##### RECORDS PROVIDED

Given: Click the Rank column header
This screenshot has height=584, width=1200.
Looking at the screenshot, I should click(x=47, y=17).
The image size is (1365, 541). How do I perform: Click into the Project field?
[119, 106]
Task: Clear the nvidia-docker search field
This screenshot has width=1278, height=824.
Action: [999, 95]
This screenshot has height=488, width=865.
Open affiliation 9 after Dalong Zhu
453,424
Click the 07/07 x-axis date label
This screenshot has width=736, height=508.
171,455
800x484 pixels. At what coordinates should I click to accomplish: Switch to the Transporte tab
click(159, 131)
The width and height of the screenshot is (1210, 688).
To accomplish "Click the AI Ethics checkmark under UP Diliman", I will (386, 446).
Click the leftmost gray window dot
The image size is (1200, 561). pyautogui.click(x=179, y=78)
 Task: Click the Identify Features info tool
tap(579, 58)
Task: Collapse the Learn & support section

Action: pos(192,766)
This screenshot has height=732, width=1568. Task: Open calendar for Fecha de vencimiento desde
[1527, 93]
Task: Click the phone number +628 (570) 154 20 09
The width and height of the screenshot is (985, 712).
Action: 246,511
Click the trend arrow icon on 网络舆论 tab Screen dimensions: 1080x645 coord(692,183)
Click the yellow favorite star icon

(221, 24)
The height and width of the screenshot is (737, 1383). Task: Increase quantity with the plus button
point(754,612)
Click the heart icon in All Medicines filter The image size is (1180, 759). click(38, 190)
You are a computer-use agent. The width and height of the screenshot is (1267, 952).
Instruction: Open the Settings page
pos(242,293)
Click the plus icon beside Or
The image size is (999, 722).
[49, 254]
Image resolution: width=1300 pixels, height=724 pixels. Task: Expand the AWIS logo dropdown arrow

##########

THE TASK — Retype the portion of the data above that starts on the line with "800x484 pixels. At" and finishes on the line with "You are a computer-use", including both of those lines.

YOUR RESPONSE —
800x484 pixels. At what coordinates should I click to accomplish: Switch to the Transporte tab
click(159, 131)
The width and height of the screenshot is (1210, 688).
To accomplish "Click the AI Ethics checkmark under UP Diliman", I will (386, 446).
Click the leftmost gray window dot
The image size is (1200, 561). pyautogui.click(x=179, y=78)
 Task: Click the Identify Features info tool
tap(579, 58)
Task: Collapse the Learn & support section

Action: pos(192,766)
This screenshot has height=732, width=1568. Task: Open calendar for Fecha de vencimiento desde
[1527, 93]
Task: Click the phone number +628 (570) 154 20 09
The width and height of the screenshot is (985, 712).
Action: 246,511
Click the trend arrow icon on 网络舆论 tab Screen dimensions: 1080x645 coord(692,183)
Click the yellow favorite star icon

(221, 24)
The height and width of the screenshot is (737, 1383). Task: Increase quantity with the plus button
point(754,612)
Click the heart icon in All Medicines filter The image size is (1180, 759). click(38, 190)
You are a computer-use agent. The width and height of the screenshot is (1267, 952).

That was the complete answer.